Karen Tashima from Brown University presented results today in a late breaker session on the outcomes of patients receiving NRTI-free antiretroviral regimens. The subjects were either treatment experienced and/or had virologic failure and were randomized to a new regimen with (ADD) or without (OMIT) NRTI in addition to a personalized regimen with 3-4 ARV with at least 2 active drugs from (raltegravir [RAL], darunavir/ ritonavir [DRVr], telapavir/r [TPVr], etravirine [ETR], maraviroc [MVC], enfuvitide [ENF]). All subjects had resistance testing and tropisms before determining the regimen.

Inclusion criteria included having a viral load >1000 copies and tested negative for chronic hepatitis B. The 2 most common regimes chosen were RAL-DRV/r-ETR (56%), or RAL-DRN/r-MVC (14%). The primary outcome was regimen failure or discontinuation at week 48, a safety endpoint was time to discontinuation of NRTI due to severe symptoms or abnormal laboratory values. A treatment difference of <15% was determined to be non-inferior.
The results demonstrated that the NRTI-free arm (OMIT) was non-inferior to adding NRTI (ADD) at week 48. Similar outcomes were noted in the OMIT and ADD arms for regimen failure (30%, 26%), virologic failure (25%, 25%) and discontinuation (8%, 6%), respectively. CD4 and viral load responses were also similar for both groups.

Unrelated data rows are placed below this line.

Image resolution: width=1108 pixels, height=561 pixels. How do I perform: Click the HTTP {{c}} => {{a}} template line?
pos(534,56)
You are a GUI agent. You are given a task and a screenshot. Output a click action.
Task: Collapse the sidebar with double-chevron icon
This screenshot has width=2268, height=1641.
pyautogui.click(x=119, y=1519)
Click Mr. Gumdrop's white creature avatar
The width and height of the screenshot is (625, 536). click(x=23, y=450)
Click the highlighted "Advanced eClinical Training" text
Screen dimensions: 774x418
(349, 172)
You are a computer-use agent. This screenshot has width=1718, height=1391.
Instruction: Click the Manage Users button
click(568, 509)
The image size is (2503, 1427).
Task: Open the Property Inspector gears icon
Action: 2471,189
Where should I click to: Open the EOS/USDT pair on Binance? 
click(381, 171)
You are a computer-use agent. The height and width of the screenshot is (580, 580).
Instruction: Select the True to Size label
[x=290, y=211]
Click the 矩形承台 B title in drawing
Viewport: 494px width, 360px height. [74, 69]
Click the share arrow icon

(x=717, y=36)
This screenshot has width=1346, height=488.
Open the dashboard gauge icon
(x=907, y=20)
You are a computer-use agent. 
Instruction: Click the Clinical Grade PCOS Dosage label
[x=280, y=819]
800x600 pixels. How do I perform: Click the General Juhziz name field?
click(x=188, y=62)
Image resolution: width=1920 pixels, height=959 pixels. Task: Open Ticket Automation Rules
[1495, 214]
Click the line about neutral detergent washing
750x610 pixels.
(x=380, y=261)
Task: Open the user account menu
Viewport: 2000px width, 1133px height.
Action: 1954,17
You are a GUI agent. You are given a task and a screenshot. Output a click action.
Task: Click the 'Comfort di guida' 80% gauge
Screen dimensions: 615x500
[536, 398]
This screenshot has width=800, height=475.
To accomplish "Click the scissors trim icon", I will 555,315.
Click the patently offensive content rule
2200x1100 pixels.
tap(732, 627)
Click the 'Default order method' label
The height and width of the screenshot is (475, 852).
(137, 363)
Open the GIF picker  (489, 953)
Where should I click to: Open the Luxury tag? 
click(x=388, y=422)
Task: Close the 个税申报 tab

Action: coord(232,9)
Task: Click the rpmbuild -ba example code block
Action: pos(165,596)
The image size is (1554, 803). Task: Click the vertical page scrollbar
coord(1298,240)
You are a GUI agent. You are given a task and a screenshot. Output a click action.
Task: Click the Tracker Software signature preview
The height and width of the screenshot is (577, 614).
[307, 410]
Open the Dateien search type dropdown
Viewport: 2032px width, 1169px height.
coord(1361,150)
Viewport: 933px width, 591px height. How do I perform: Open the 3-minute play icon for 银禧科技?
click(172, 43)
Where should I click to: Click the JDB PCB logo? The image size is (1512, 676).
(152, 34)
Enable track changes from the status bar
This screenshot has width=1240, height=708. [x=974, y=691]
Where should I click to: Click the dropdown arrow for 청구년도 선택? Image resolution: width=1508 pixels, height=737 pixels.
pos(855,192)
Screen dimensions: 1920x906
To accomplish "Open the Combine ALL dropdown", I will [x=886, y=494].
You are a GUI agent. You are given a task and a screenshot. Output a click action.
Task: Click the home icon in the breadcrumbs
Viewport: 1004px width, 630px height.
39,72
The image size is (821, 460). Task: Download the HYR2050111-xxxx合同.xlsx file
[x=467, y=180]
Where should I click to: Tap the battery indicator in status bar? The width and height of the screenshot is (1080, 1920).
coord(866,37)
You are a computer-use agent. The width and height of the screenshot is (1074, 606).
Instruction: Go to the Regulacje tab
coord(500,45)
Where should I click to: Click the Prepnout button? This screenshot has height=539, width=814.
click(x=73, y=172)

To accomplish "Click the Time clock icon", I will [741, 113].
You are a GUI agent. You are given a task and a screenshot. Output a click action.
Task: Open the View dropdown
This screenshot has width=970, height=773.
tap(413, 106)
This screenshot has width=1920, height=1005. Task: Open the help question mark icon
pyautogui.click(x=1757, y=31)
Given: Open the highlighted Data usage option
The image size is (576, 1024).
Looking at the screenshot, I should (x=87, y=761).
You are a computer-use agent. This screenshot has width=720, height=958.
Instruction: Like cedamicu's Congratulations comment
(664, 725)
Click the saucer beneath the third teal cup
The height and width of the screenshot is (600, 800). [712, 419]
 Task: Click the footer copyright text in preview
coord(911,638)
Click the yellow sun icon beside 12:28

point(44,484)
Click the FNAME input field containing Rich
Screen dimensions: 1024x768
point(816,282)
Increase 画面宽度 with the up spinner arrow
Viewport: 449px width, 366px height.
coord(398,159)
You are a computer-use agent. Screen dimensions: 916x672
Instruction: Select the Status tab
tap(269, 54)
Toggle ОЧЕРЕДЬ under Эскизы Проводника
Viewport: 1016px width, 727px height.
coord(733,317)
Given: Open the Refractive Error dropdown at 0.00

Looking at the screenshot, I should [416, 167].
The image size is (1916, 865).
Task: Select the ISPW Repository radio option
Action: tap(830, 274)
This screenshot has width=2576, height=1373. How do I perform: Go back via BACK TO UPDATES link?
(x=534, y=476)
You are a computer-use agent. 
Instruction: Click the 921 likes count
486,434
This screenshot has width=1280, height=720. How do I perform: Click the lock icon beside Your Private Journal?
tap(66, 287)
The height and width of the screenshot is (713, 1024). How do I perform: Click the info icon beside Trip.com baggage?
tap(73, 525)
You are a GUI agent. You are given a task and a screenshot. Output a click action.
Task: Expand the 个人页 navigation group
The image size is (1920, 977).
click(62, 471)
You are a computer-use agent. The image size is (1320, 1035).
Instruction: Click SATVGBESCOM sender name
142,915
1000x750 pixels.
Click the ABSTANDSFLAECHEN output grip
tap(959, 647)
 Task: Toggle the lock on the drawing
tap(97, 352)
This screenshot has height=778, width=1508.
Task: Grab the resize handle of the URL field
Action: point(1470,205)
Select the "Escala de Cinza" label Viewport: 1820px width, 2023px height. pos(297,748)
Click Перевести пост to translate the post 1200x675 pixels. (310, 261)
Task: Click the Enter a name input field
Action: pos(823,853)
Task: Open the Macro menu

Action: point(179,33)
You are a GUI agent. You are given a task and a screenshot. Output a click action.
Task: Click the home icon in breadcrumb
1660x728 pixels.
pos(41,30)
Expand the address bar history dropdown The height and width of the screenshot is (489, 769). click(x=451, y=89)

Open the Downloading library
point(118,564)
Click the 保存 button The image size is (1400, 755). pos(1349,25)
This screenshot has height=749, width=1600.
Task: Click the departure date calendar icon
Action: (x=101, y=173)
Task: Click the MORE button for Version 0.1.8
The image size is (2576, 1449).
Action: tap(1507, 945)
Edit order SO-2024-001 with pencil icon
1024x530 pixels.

The benefits of the study included reduced pill burden and reduced cost. The investigators suggested that NRTI regimens be considered for treatment experienced patients and those experiencing virologic failure. During the Q&A that followed, Dr. Andrew Zolopa, from Stanford University, thanked Dr Tashima, calling the results of this study a “game changer."

Tashima K, Smeaton L, Andrade A, Eron J, Fichtenbaum C, Gandhi R, Johnson V, Klingman K, Hollabaugh K, Haubrich R, and A5241 Study Team. Omitting NRTI from ARV regimens is not inferior to adding NRTI in treatment experienced HIV+ subjects failing a protease inhibitor regimen: The ACTG OPTIONS Study. Presented March 6, 2013 at the 20th CROI, Atlanta, GA. Oral Abstract #153LB.